What is the exact relation between these two? Are they likely to merge? How do they differ?
On Fri, 18 May 2012 18:30:59 +0200 Timothy Murphy gayleard@eircom.net wrote:
What is the exact relation between these two?
Openoffice was run under a very restrictive policy and many of the developers forked it. Most folk switched to Libreoffice which has been rapidly evolving since the split. OpenOffice then got given to Apache in what a lot of people consider a face saving exercise.
Alan
Alan Cox wrote:
Openoffice was run under a very restrictive policy and many of the developers forked it. Most folk switched to Libreoffice which has been rapidly evolving since the split. OpenOffice then got given to Apache in what a lot of people consider a face saving exercise.
I guess what puzzles me is why Apache took it. Does it have a different model in mind?
On 18/05/12 20:32, Timothy Murphy wrote:
Alan Cox wrote: OpenOffice then got given to Apache in what a lot of people consider a face saving exercise.
I guess what puzzles me is why Apache took it. Does it have a different model in mind?
Maybe Microsoft told them to?
On Fri, 2012-05-18 at 22:17 +0100, Frank Murphy wrote:
On 18/05/12 20:32, Timothy Murphy wrote:
Alan Cox wrote: OpenOffice then got given to Apache in what a lot of people consider a face saving exercise.
I guess what puzzles me is why Apache took it. Does it have a different model in mind?
Maybe Microsoft told them to?
Ha ha. I doubt it. More likely, it's because it has given Apache a lot of publicity, especially in the open source community. I can truthfully say that I now know a lot more about what the Apache people are really doing than I did before the OpenOffice/LibreOffice fork.
However, I have to believe that OpenOffice is pretty much doomed at this point. Because Apache uses a BSD-style unrestricted license, anything the OpenOffice people come up with can be freely merged into LibreOffice, but since Apache projects cannot use GPL-licensed code, the reverse is not true. So it will not be too long before LibreOffice leaves OpenOffice behind IMHO.
--Greg
On 05/19/2012 09:50 AM, Greg Woods wrote:
but since Apache projects cannot use GPL-licensed code, the reverse is not true. So it will not be too long before LibreOffice leaves OpenOffice behind IMHO.
I thought Apache license 2 was compatible with GPLv3. According to wikipedia libreoffice is license GPLv3 and openffice 3.4 is licensed Apache license 2
On 05/19/2012 11:00 PM, Edward M wrote:
On 05/19/2012 09:50 AM, Greg Woods wrote:
but since Apache projects cannot use GPL-licensed code, the reverse is not true. So it will not be too long before LibreOffice leaves OpenOffice behind IMHO.
I thought Apache license 2 was compatible with GPLv3.
That's true however Apache foundation does not use any other license other than Apache and GPLv3 compatibility with Apache v2 is one way only since GPL is a reciprocal license and Apache is a permissive license.
Rahul
On 05/19/2012 09:50 AM, Greg Woods wrote:
So it will not be too long before LibreOffice leaves OpenOffice behind IMHO.
It probably already has: http://people.gnome.org/~michael/blog/2012-04-26-ooo-comparison.html
On Sat, 2012-05-19 at 13:35 -0700, Gordon Messmer wrote:
It probably already has: http://people.gnome.org/~michael/blog/2012-04-26-ooo-comparison.html
"Sadly, most end-users care remarkably little about licenses - clicking through them without even reading; that is something we should try to fix."

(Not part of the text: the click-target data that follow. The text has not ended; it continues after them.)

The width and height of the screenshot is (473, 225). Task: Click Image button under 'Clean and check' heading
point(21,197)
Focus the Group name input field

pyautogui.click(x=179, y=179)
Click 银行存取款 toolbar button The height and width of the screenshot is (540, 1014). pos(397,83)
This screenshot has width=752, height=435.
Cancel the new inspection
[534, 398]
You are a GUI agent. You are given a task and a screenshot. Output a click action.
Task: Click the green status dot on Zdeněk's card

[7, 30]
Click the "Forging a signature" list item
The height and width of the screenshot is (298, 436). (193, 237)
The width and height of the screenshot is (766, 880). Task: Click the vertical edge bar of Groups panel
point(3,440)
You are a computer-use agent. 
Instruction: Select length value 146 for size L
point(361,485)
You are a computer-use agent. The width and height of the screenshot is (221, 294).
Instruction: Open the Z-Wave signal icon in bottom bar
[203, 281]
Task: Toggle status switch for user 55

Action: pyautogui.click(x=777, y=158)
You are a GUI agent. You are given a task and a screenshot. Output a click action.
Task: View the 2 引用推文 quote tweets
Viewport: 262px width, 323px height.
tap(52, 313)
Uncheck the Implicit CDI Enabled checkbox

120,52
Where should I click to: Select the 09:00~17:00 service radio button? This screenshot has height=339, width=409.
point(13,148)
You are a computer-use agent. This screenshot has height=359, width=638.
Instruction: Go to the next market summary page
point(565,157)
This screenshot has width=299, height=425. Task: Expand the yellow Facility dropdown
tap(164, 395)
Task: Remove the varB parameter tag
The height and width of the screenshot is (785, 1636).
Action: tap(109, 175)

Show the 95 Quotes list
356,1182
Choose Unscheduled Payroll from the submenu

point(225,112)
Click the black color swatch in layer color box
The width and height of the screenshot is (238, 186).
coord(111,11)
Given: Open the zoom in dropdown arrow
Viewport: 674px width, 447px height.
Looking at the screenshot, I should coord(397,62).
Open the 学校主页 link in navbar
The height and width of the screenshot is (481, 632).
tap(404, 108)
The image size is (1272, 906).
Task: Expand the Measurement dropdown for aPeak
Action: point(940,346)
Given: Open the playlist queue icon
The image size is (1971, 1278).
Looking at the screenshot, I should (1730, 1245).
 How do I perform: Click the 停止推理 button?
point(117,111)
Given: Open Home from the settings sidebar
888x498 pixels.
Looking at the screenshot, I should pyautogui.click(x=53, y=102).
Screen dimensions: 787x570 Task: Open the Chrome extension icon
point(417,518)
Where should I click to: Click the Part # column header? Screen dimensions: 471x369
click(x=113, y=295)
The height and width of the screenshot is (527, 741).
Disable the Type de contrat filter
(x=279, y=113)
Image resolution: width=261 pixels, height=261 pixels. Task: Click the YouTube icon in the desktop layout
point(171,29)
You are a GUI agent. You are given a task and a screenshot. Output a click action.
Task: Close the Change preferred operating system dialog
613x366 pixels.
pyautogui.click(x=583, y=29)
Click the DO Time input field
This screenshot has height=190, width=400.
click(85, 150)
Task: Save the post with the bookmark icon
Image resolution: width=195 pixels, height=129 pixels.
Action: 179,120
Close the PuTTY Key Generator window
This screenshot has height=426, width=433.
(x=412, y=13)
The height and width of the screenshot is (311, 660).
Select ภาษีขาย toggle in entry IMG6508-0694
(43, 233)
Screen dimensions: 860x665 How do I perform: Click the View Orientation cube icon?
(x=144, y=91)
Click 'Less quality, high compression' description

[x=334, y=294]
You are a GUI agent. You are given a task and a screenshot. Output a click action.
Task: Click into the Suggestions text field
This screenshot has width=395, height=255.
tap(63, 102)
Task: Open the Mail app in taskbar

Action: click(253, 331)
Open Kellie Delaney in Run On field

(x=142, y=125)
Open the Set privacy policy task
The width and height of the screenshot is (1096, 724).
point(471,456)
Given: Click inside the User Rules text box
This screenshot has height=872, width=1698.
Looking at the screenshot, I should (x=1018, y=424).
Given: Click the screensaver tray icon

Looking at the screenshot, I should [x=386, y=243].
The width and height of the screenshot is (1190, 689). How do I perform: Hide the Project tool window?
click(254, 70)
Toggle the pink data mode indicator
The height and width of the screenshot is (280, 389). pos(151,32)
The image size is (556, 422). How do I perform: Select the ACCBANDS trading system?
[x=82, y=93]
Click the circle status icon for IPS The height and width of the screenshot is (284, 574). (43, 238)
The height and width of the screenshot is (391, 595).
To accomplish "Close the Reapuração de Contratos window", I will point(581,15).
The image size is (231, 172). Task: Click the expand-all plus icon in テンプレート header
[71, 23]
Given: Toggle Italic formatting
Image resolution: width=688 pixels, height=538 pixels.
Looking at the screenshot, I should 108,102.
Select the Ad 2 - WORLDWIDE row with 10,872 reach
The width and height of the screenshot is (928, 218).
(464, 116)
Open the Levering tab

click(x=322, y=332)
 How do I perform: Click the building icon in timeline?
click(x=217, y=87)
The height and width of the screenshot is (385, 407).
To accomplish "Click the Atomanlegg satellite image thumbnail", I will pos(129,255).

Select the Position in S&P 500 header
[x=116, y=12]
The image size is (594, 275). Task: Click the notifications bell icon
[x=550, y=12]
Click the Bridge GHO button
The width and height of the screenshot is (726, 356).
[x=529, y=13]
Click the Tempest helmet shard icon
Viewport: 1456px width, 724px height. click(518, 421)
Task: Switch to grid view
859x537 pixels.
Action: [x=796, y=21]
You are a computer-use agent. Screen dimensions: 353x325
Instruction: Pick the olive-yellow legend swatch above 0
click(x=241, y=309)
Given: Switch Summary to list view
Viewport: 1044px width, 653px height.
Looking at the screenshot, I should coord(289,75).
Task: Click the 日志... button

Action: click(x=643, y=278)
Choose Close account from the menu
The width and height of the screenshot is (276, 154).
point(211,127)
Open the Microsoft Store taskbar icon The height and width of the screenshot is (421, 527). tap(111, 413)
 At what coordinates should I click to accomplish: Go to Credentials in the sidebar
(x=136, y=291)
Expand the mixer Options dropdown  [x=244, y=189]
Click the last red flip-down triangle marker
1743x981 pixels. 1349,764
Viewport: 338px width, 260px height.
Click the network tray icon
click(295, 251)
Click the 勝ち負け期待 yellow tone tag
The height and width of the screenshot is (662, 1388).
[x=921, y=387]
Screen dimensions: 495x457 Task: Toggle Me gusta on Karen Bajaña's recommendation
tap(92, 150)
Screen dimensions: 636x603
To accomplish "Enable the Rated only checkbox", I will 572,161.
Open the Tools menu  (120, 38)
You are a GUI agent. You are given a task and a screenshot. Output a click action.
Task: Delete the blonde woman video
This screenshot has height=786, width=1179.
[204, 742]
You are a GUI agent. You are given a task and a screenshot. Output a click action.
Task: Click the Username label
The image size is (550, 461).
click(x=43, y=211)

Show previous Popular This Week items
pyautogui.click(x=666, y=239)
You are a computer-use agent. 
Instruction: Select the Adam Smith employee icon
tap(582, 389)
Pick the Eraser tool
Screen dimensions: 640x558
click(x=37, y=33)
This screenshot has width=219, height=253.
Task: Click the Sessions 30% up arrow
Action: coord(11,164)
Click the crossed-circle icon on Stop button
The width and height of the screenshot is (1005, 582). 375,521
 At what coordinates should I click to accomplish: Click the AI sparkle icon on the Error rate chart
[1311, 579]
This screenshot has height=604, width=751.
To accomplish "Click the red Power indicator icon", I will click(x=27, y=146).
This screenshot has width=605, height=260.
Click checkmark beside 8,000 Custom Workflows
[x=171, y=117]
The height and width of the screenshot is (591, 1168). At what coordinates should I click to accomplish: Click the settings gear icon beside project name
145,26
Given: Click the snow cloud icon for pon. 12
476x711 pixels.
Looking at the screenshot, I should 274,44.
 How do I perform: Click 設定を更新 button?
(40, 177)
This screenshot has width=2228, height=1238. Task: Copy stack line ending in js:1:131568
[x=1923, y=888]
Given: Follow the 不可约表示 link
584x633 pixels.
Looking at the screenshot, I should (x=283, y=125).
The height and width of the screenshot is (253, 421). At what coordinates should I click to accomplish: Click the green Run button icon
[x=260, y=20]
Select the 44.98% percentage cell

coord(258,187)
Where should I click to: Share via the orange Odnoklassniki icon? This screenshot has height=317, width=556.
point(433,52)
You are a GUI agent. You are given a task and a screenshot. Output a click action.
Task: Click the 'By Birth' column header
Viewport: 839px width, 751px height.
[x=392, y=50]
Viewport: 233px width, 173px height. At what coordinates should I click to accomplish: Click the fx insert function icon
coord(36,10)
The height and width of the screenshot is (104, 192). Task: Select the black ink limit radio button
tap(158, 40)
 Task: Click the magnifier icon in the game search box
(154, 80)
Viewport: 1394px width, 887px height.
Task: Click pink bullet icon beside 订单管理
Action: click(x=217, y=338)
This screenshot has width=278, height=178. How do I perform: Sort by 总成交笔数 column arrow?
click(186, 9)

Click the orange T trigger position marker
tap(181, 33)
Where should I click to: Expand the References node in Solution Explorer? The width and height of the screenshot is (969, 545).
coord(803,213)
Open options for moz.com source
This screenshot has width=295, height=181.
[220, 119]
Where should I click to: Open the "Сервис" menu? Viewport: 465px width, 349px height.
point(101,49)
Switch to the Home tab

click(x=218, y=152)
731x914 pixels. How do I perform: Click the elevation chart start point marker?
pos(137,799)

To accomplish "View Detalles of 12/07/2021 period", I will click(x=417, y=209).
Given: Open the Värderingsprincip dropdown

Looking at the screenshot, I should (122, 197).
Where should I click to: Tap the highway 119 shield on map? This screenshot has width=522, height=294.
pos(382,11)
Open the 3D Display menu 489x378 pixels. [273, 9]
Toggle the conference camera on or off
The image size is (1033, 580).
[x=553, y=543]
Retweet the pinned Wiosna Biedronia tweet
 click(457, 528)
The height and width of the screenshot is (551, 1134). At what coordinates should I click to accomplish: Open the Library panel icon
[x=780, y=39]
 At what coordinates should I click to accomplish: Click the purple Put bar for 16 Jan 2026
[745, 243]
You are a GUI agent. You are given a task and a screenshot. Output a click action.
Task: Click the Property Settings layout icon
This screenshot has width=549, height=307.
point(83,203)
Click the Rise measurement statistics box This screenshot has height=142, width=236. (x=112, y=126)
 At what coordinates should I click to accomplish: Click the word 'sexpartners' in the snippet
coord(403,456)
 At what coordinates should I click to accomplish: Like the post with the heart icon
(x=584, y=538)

It's true from two points of view. They don't care about reading them, they don't want to. And they care even less about adhering to them. They'll steal software, copy it, and hack it.
I think they only way anybody can do about improving licensing is to not put three-page contracts into the license. I'm not a lawyer, I can't follow half the stuff put in them, nor can most people. Most conditions cannot be enforced, anyway. And I'm sick of trying to read lengthy documents with a keyhole view of them (most licenses are presented to you in a small scrolling box, rather than letting you use most of the screen to read them).